One reason for the economic swings is that some fundamental tech products require huge upfront investments.

A semiconductor factory requires billions of dollars and several years to build. Thus, a factory planned during good times often isn't ready until the economy softens. Then it floods the market with new chips, causing prices and profits to fall.

Yet even seasoned veterans such as Cisco's Chambers were stunned by the dot-com bust, which caused the tech-heavy Nasdaq stock exchange to lose 78% of its value in just over two years.

Janet Yellen, president of the San Francisco Federal Reserve Bank, says she doesn't believe that type of collapse looms. "I'm not so concerned about a bubble," she says. "Some venture-capital money is coming back into the tech sector … (but) nothing like the amount that we had during the dot-com phase."

Indeed, it seems as if most of the excitement is limited to the tech-centric area around San Francisco.

J.P. Auffret, a professor at George Mason University in Virginia, says the only tech buzz he's noticed recently is an increase in Silicon Valley job postings.
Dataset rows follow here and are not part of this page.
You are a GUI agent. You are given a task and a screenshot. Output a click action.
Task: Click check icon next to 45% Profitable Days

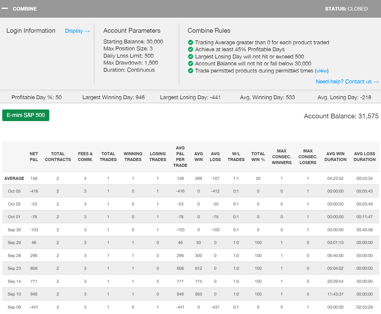[x=191, y=49]
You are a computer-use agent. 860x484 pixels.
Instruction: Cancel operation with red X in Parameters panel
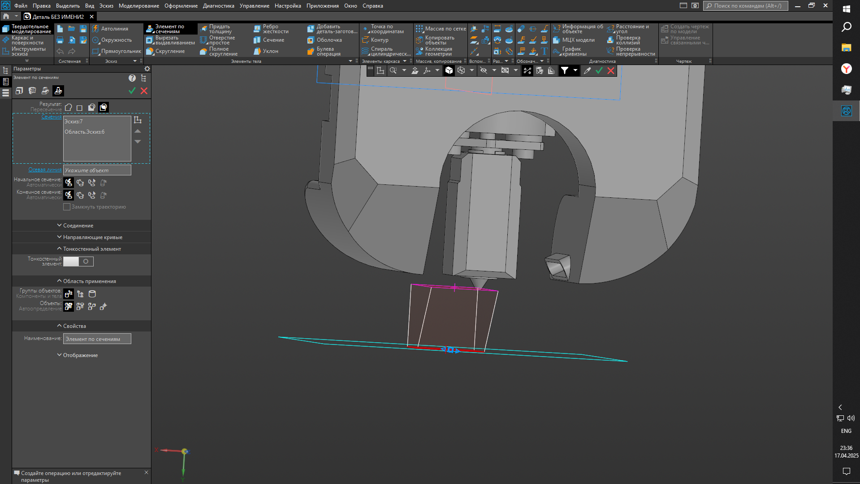[x=144, y=91]
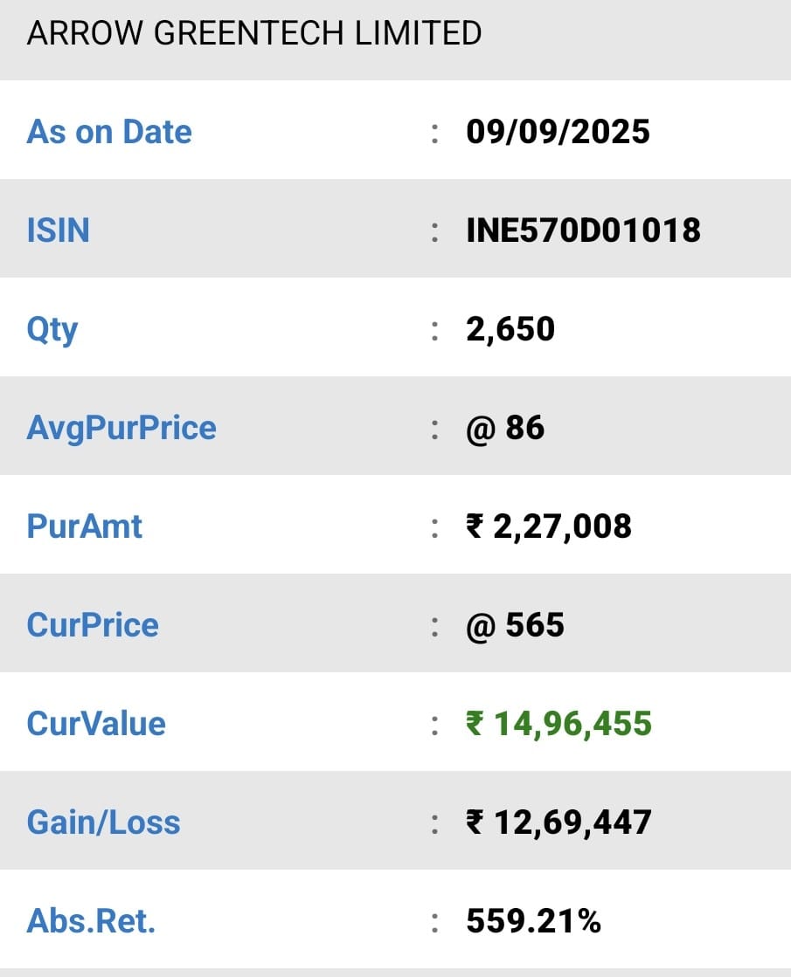Click the @ symbol before 86

481,428
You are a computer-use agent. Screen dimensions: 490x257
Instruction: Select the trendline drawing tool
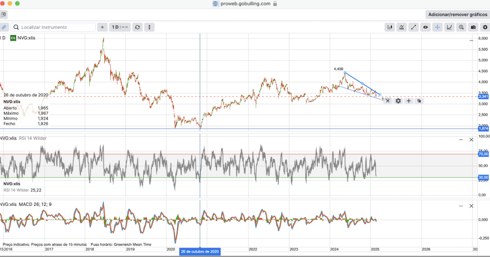coord(413,27)
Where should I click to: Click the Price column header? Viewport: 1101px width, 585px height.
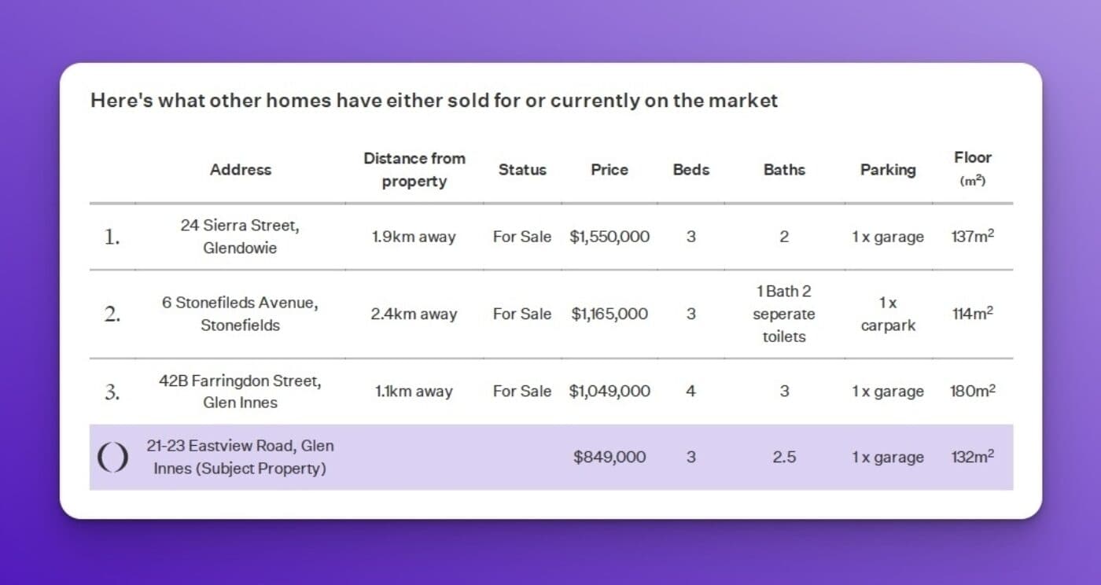[609, 170]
Few of his colleagues are interested, he says. "There's a more rational view on opportunity and risks. And there's the perception that it's quite expensive to live there."

Author Carr says the Valley's highs and lows will level out as the tech industry matures. After all, the PC is 25 years old, and the Internet is 13. "The really rapid growth stage of the tech industry is behind us," he says. "It's beginning to look like any other manufacturing industry."

Stability in maturity

And it's easy to forget that the tech industry has grown steadily since hitting bottom in 2001. While the industry is still far below its dot-com-era highs, a five-year growth spurt is a kind of quiet boom.

"Before you know it, the glory days will have already happened," says Su-Ming Wong, managing director of Champ Ventures in Sydney.

But Wong says tech will always bounce back, and Silicon Valley will likely remain at the heart of the industry. "Despite every country's best efforts, no one … has successfully replicated the Valley, and I doubt it can ever be done," he says.

That's what Valley entrepreneurs want to hear. Most of the time.

"People are having fun, but less fun than you'd think," Renkoo's Park says. "Because the way it works in the Valley is: When things are good, you work 24/7. When you get laid off — when everything tanks — is when you have time to spend with your friends."